Is this code still the current state of play for debouncing:
// The interrupt routine - runs each time a falling edge of a pulse is detected
void onPulse()                  
{  
  if ( (millis() - pulsetime) > min_pulsewidth) {
    pulseCount++;					//calculate wh elapsed from time between pulses 
  }
 pulsetime=millis(); 	
}
The problem with that approach is that it de-bounces, but it doesn’t de-glitch. I can’t recall how fast AVR’s edge detectors are but they’ll be very fast. The stm32 edge detector promises to latch pulses as brief as 10 nsecs. That’s handy when you need to capture genuine short pulses from another IC on the board, but not so useful when you’ve got 10m of cable driving the pin and large electric motors inducing glitches. A 10 nsec (or even 10 usec) pulse is not a genuine pulse in this context but will be counted by that code above. That code will ensure you only count one of them but that’s one too many.
The approach I take is: after things kick off, wait for the dust to settle (no transitions for 40 msecs) then look at the pin state. If it’s the same as it was before anything happened then declare it a glitch and ignore it all, otherwise declare it as an edge. So the 40 msecs not only dictates how frequently pulses can arrive, but also how prolonged they have to be before being counted.
I’ve coded that on the stm32 so the code isn’t directly relevant to the Arduino context but it’s pretty easy to describe in pseudo code. It does require you to enable interrupts on both falling and rising edges - you can do that in AVR land with the PinChange interrupt.
either_edge_isr()
  current_state = read_pin();
  if (current_state == output_state)
    last_edge = 0;                                          // stop the timer
  else
    last_edge = millis();                                 // start the timer
  pulse_input = current_state;
main loop:
  if (last_edge  &&  millis() - last_edge > 40)    //  has timer expired?
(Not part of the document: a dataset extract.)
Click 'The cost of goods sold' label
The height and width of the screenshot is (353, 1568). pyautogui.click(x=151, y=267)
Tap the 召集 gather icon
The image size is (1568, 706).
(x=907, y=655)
    last_edge = 0;                                               // stop timer
    output_state = pulse_input;                          // promote out filtered output state
    if (output_state == 0)                                    // count falling edges of filtered output
      pulse_count++;
I’ve left out details about capturing the volatile ISR state in a consistent fashion, but normal rules apply there. This code also relies on a low latency main loop. If you main loop latency is in the tens of msecs, then the 40 msecs becomes 50 or 60 which is probably still ok. But if your main loop can stall for seconds then your debounce period becomes seconds and you’re sure to lose pulses. I run a tight main loop, with a tight h/w watchdog set to police it, but my plan B if ever I had to surrender that would be to use a h/w countdown timer instead of a s/w timer. Then 40 msecs after the last edge, the timer ISR will run and do what I do above in the main loop code.
output_state above is just a s/w concept, it’s the filtered output of the pulse input, but if you have a spare IO pin then it’s easy enough to output it so you can view the filter in action. In these two pics, Green is the noisy unfiltered pulse input, and Yellow is s/w derived output_state - and it’s’ the Yellow falling edges that get counted:
Given those either-edge ISRs can arrive as frequently as every 10 nsecs (or whatever speed your edge-detector promises) it’s also worth putting a real h/w LPF on the input to protect against a rogue input bringing the processor to its knees.
In the following pics, Green is the unfiltered input, Yellow is the input after the h/w LPF and Red is output_state (the s/w filtered output that drives the pulse counter). You can see in the second pic no pulse was counted at all because even though all that noise dragged on for ~40 msecs it was never quiet for 40 msecs so it was all deemed to be glitches and done away with.